For generations, teenagers have tried every trick in the book to get their hands on alcohol before they are legally old enough to buy it. However, it’s getting more and more difficult to do so. This article looks at the legislation and what happens when a retailer sells alcohol to a minor.
It’s almost three years since the Sale and Supply of Alcohol Act 2012 came into force with various provisions introduced on a transitional basis. It’s interesting to see how the case law has developed in this time. There’s no doubt that Parliament intended to give a mandate for a more vigorous approach when imposing penalties such as suspensions and cancellations.
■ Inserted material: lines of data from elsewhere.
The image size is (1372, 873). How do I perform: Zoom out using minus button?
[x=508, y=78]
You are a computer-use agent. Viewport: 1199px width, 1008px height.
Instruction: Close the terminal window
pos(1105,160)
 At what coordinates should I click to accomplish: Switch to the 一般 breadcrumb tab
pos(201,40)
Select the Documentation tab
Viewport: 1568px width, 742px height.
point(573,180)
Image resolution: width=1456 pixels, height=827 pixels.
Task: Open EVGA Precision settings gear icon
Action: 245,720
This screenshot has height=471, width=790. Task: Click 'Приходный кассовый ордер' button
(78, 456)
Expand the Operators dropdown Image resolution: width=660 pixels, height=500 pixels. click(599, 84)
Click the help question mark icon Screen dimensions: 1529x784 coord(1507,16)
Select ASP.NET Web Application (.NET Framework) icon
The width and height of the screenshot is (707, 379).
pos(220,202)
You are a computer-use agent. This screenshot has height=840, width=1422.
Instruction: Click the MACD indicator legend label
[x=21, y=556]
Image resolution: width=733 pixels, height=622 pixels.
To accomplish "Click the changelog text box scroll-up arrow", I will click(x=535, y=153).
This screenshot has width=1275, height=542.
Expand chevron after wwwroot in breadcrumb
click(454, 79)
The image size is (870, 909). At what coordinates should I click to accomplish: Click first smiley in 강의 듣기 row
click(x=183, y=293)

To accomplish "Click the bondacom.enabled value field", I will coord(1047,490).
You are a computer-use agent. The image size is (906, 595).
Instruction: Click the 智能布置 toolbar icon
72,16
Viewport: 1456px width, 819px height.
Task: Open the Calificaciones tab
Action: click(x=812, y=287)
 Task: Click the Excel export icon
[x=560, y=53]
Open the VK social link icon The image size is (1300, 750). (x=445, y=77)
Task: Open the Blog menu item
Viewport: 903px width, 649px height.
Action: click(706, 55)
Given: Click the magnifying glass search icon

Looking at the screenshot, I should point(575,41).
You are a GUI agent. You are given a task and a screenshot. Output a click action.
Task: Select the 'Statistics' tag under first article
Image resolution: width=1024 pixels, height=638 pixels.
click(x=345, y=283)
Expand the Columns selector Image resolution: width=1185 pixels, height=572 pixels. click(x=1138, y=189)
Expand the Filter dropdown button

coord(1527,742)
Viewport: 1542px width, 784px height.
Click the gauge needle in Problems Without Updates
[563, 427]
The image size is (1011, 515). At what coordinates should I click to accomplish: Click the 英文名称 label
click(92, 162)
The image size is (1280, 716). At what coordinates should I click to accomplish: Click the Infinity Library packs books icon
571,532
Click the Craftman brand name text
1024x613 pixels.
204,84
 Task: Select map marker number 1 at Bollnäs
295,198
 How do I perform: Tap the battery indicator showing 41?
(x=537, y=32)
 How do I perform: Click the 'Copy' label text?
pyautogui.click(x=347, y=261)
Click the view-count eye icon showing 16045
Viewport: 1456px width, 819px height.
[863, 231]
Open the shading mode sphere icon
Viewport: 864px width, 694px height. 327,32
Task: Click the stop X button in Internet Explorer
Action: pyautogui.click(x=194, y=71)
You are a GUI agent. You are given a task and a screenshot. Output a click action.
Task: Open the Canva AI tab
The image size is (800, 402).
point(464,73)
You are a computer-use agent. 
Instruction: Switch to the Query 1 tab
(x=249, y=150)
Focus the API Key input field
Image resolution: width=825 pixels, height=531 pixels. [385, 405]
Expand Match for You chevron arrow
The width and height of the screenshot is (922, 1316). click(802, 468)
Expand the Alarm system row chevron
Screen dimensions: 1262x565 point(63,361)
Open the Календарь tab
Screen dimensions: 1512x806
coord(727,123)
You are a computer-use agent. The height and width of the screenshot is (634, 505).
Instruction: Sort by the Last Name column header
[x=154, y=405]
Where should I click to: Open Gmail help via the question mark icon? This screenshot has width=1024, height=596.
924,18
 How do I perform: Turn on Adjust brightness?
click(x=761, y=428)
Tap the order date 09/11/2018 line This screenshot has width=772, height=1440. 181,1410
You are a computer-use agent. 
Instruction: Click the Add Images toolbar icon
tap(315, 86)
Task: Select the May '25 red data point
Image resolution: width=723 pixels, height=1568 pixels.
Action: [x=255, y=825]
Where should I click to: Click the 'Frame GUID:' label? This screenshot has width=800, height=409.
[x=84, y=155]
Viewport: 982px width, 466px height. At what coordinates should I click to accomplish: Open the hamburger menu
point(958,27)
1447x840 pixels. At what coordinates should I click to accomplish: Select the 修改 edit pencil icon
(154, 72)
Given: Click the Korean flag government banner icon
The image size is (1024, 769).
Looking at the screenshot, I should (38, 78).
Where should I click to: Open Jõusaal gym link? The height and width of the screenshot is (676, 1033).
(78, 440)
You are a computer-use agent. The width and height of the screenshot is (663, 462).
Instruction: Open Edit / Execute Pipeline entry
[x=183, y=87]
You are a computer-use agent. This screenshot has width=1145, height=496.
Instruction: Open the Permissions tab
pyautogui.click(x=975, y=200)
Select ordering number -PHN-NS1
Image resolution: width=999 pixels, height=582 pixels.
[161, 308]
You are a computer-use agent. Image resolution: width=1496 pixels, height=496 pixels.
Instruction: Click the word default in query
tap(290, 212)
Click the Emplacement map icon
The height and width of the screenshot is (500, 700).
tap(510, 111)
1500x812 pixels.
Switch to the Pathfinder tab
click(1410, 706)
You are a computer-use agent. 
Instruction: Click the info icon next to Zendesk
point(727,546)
Recent cases indicate that the Alcohol and Regulatory Licensing Authority is taking a hard-line approach on sales to minors.
It’s a serious offence
The sale of alcohol to minors is considered one of the most serious offences under the Act. Several supermarkets and bottle stores have had their licences suspended in the last few months. Most were the result of police ‘Controlled Purchase Operations’, more commonly known as ‘stings’.
In July 2015 the Authority suspended the off-licence held by Super Liquor Anderson’s Bay1 for 21 days following an incident in October 2014 when two 16-year-olds purchased a four-pack of RTDs. They weren’t asked for identification.
The company has paid a heavy price for a staff member’s mistake. While a supermarket subject to a ban on alcohol sales can still trade, there’s little point in a bottle store opening its doors to only sell products such as chippies and cigarettes.
The Authority held that while there had been no previous sales to minors at Super Liquor Anderson’s Bay, the company held other licences and had failed five previous stings in the Dunedin area between 2007 and 2014. Meanwhile in August 2015 the Kilbirnie Pak’nSave2 in Wellington was banned from selling alcohol for five days. Two 16-year-olds had purchased alcohol despite showing the staff legitimate passports that showed they were under age. The checkout operator concerned has since been dismissed from employment. In September 2015 three Auckland Countdown supermarkets, in Sylvia Park, St Johns and Mt Roskill were banned from selling alcohol for between three and five days3.
Important to check ID
In two of the Countdown stings the underage teenagers had handed over identification. The staff checked the identification but the sale was completed anyway allowing a 17-year-old to buy a $10 bottle of wine and a 16-year-old to buy a four-pack of cider. The Authority has been critical of the Countdown chain for what it considered to be systemic issues in Countdown’s operations.
These businesses face a heavy penalty for what are simple mistakes. Staff members get tired or distracted and simply forget the most basic of tasks. It is equally simple to avoid this mistake. Thorough checking of identification and robust staff training is essential. Some employers have been known to include provisions in their employment contracts that provide disciplinary action should the liquor legislation be breached.
The 2012 Act also introduced new provisions in respect of what is known in the industry as a ‘holding’. If a licensee has three holdings (breaches) within three years, the police must apply for cancellation of the licence. There’s no discretion.
The last year has also seen an increase in penalties for managers’ certificates. For those whose livelihood is as a bar or bottle store manager, this is at risk if a certificate is suspended. This may be the case when it’s not even the manager who carries out the sale. Managers are responsible for the actions of their staff and will be penalised. Staff members can also be prosecuted.
When the 2012 legislation had its first reading in Parliament, the Minister of Justice said:
"This is a large Bill, but its objects are simple. It zeros in on alcohol-related harm, crime, disorder and public health problems, especially where our young people are concerned"
The Authority is clearly doing all it can to achieve these objects. There’s no doubt that the Authority wants to hammer the message home – sales to minors are unacceptable.